This blog was updated on Apr. 18, 2024.

Has the ACLU lost its way? This appears to be a perennial question — perhaps because “ACLU Has Not Lost Its Way” is not exactly a catchy headline.

Almost a half century ago, in 1978, J. Anthony Lukas wrote a feature for The New York Times Magazine detailing the controversy around the ACLU’s decision to defend the free speech rights of a group of neo-Nazis who sought to march in Skokie, Illinois. The article was entitled, “The ACLU Against Itself.” Even then, as the ACLU was defending neo-Nazis, critics charged it had lost its way.

Thirty years ago, in 1994, the same questions led then-ACLU president Nadine Strossen to write a 17-page article rebutting charges that the ACLU had abandoned “its traditional commitment to free speech and other classic civil liberties and is becoming a ‘trendy’ liberal organization primarily concerned with equality and civil rights.” Today, the ACLU continues to confront claims that it has abandoned its free speech values in favor of advocating for progressive causes.

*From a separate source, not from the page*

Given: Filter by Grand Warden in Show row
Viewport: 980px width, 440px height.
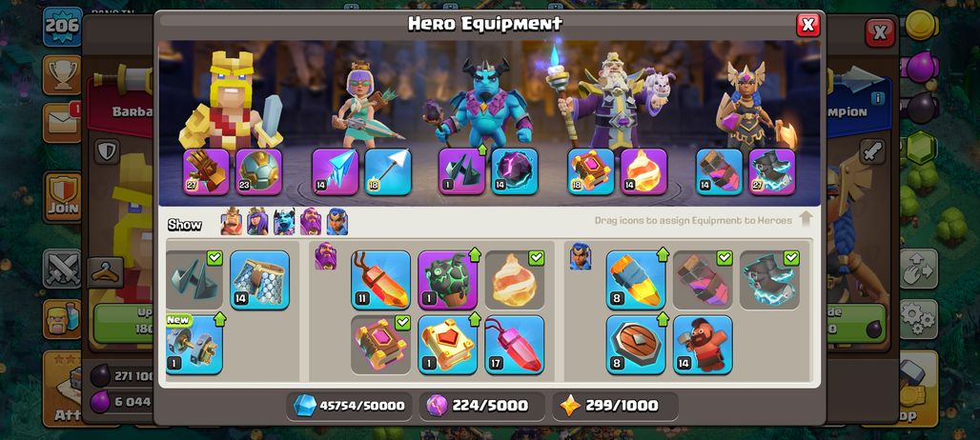Looking at the screenshot, I should pos(311,222).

Now, as then, the facts simply don’t support the charge. The ACLU remains committed to defending the principle of free speech, just as it was in the 1990s, the 1970s, and at its founding in the 1920s. Just last year, our free speech work included opposing book bans; representing educators fighting classroom censorship aimed at suppressing important perspectives on race; defending protesters responding to police shootings and overseas wars; protecting the ability of Indigenous students to wear tribal regalia at their graduation ceremonies; protecting the rights of students to speak freely online and off-campus; defending advocacy groups against viewpoint-based government censorship; opposing government efforts to control speech on the internet; and fighting against retaliatory arrests for protected speech.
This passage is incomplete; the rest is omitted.